— Material to process —
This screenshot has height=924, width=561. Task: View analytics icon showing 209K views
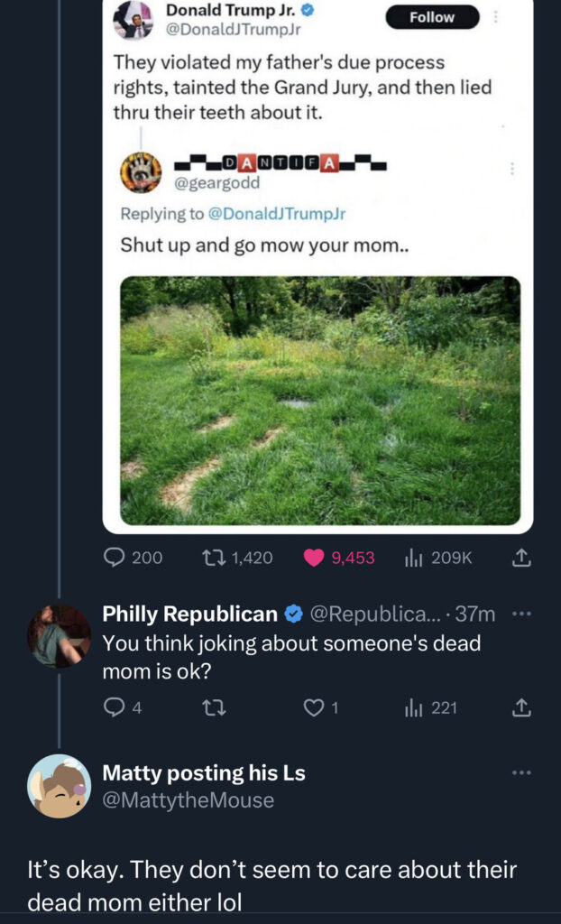pyautogui.click(x=415, y=559)
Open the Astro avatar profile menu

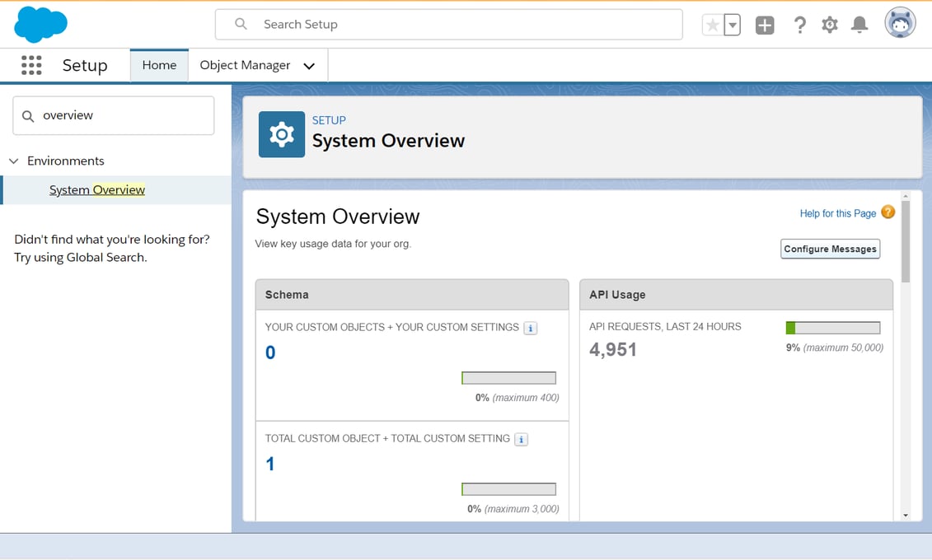(899, 22)
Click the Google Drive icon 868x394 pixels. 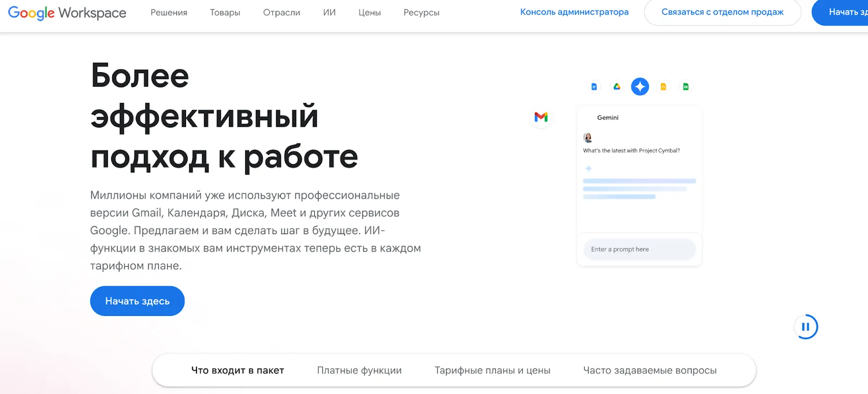pos(617,87)
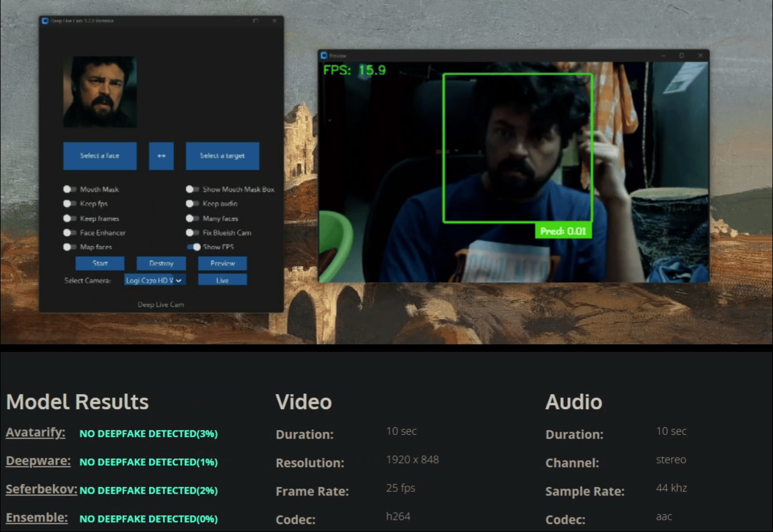
Task: Click the Select a target button
Action: coord(223,156)
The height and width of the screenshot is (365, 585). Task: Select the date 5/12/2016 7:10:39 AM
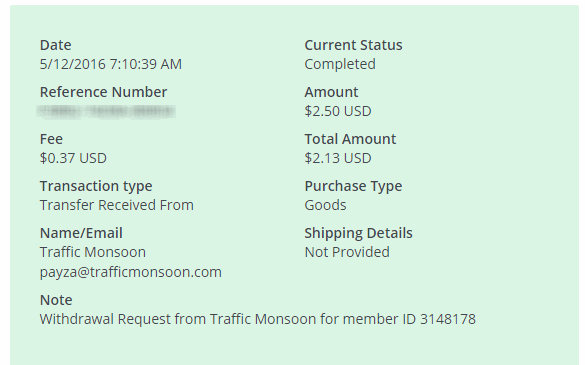pos(111,64)
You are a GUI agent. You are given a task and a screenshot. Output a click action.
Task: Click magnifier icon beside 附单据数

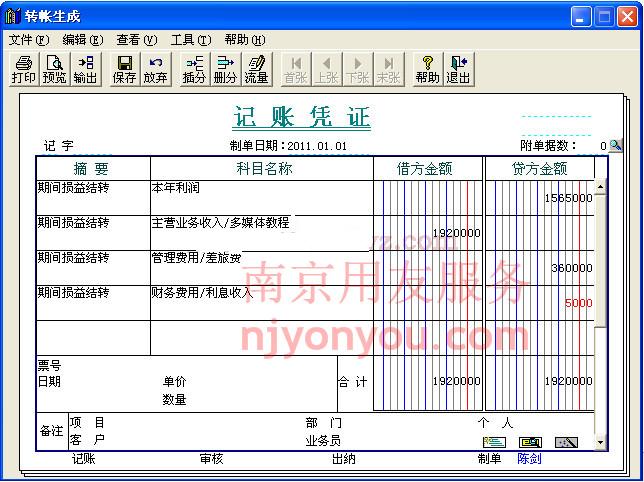coord(616,146)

— Your assignment —
Reproduce, word for word, every line from the one that contains "You are a GUI" to the end of the data, including both ends; omit all pictures.

— Output for this task —
You are a GUI agent. You are given a task and a screenshot. Output a click action.
Task: Click magnifier icon beside 附单据数

coord(616,146)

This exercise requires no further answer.